Qu’il s’agisse de la décision d’appel ou de cassation, il est acquis que la dérogation à la règle de l'arrêt du cours des intérêts prévue par l'article L. 622-28 du code de commerce avait, en principe, vocation à s'appliquer à la mise à disposition de fonds dans le cadre d'un compte courant puisqu’il était spécifié que le remboursement desdits fonds était différé dans un délai supérieur à un an. En l’occurrence, l’apport en compte courant était bloqué pour une durée de sept ans.

Demeurait, cependant, une divergence quant au traitement de cette créance des intérêts échus au cours de la période l’observation. Pour les juges d’appel qui constataient que l’associé avait bien reçu le paiement du dividende prévu au plan de redressement, ce règlement n'avait eu pour effet que d'éteindre la créance soumise au plan, et non la créance résultant des intérêts échus au cours de la période d'observation, laquelle restait due.
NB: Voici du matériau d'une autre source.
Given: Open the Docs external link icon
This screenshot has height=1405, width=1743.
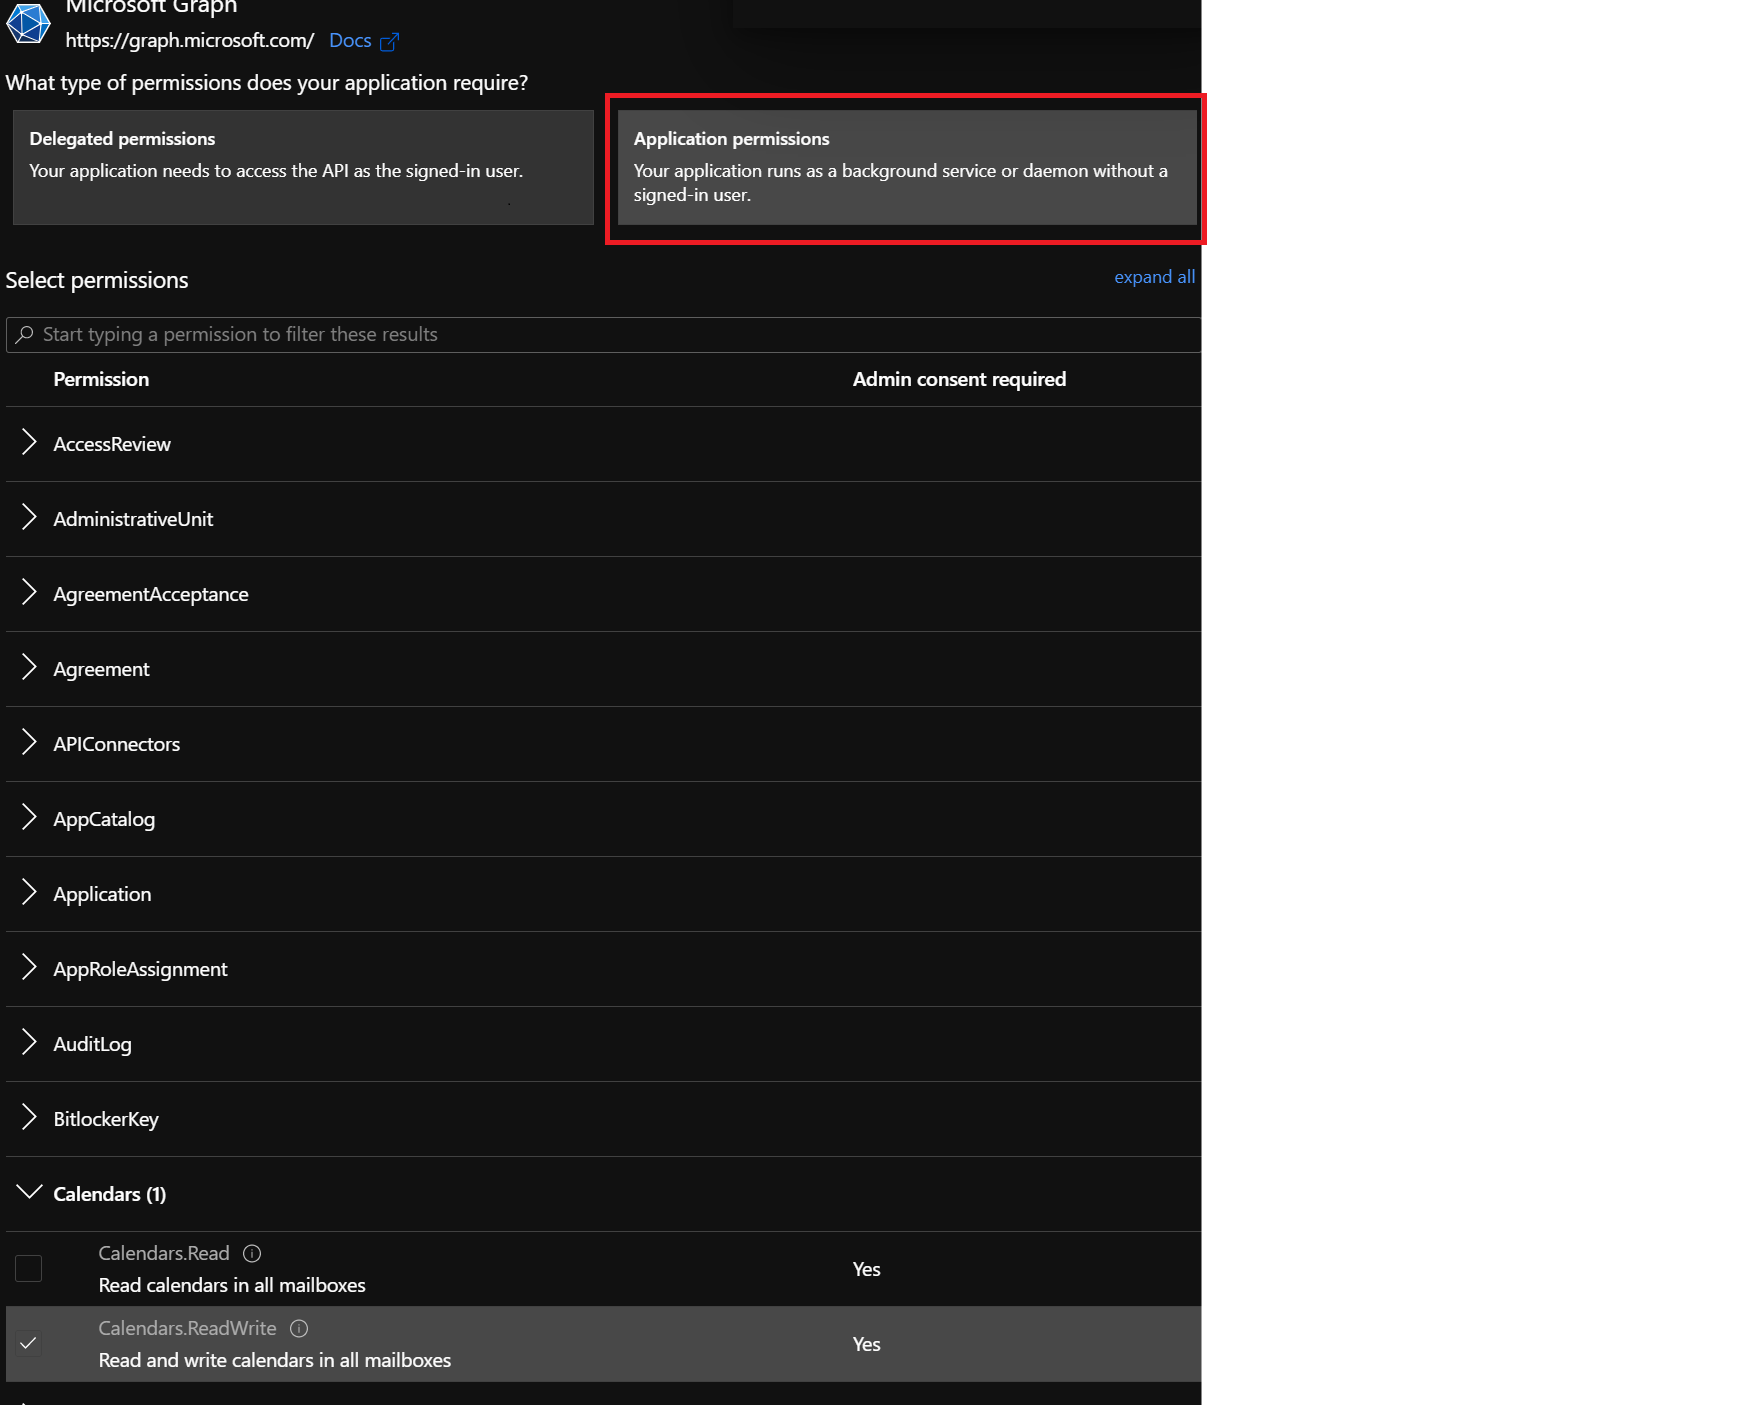Looking at the screenshot, I should tap(390, 42).
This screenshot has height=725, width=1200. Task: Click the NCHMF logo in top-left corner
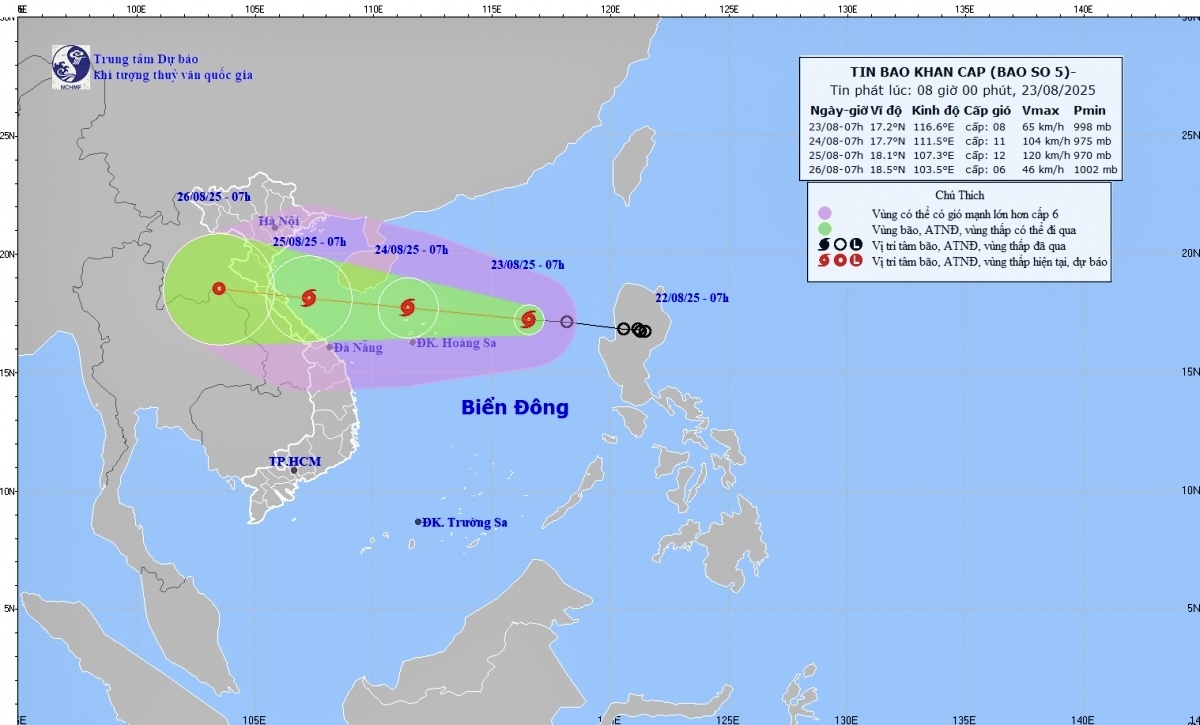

Pour la Cour de cassation, la nature de cette créance d’intérêts commandait une solution opposée. La juridiction suprême précise, en effet, que cette créance d’intérêts était relative à une créance en compte courant antérieure au jugement d'ouverture, de sorte qu'elle avait elle-même, par voie d'accessoire, la nature de créance antérieure. Il importait peu qu'il s'agisse d'intérêts dont le cours n'avait pas été arrêté postérieurement au jugement d'ouverture. La Cour de cassation en déduit logiquement qu’en raison de sa nature de « créance antérieure », ladite créance est soumise à déclaration. Son règlement se heurtait donc à la règle de l'interdiction des paiements.

L’arrêt retient que les juges d’appel ont relevé que la créance invoquée correspondait aux intérêts échus en 2011 et que la créance déclarée par l’associé et admise au passif n'incluait que le principal et les intérêts afférents aux années 2009 et 2010. Par conséquent, la créance d'intérêts litigieuse n'avait pas été admise au passif.

Il est rappelé, ensuite, que la société avait exécuté ses engagements prévus par le plan à l'égard de l’associé alors que les intérêts dont le cours n'est pas arrêté relatifs à une créance antérieure au jugement d'ouverture sont soumis à l'obligation de déclaration. En outre, les créances non déclarées régulièrement sont inopposables au débiteur pendant l'exécution du plan et après cette exécution lorsque les engagements énoncés dans le plan ou décidés par le tribunal ont été tenus. La cour d’appel a donc violé les articles L. 622-26, alinéa 2, L. 626-10, alinéa premier, dans leur rédaction issue de l'ordonnance n° 2008-1345 du 18 décembre 2008, et R. 622-23, 2° du code de commerce.